研究は単純だ。すなわち無菌マウス腸管に栄養要求性のある大腸菌を移植すると、個々の マウスで様々なV遺伝子レパートリーを持った抗体が合成される。これまでの研究で、21日目では突然変異が蓄積するタイプのアフィニティー成熟は起こらないことが確認されている。

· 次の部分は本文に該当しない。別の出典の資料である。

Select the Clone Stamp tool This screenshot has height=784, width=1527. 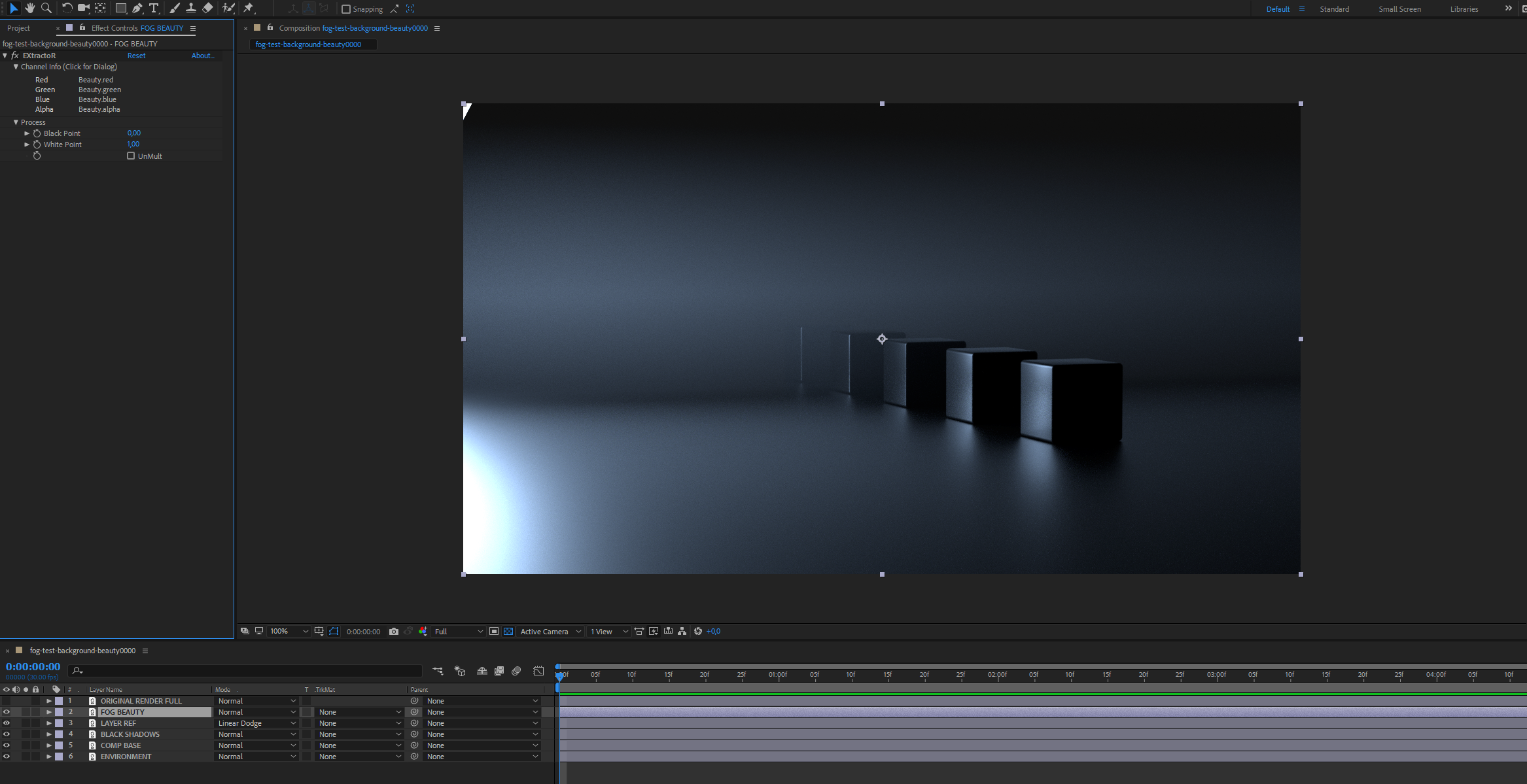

この研究では、こうして腸管に誘導された91個のIgA産生プラズマ細胞について、発現する免疫グロブリン遺伝子をクローニングし、細胞への遺伝子導入を用いて抗体分子を分泌させ、まずそれぞれの抗体の大腸菌への反応性を調べている。91個中、17種類が大腸菌と反応している。かなり確率は高いが、決して抗体産生細胞が増殖を続けた結果というのではなく、ほとんどV遺伝子の突然変異は見られておらず、大腸菌に対しては持って生まれたレパートリーで対応していると考えられる。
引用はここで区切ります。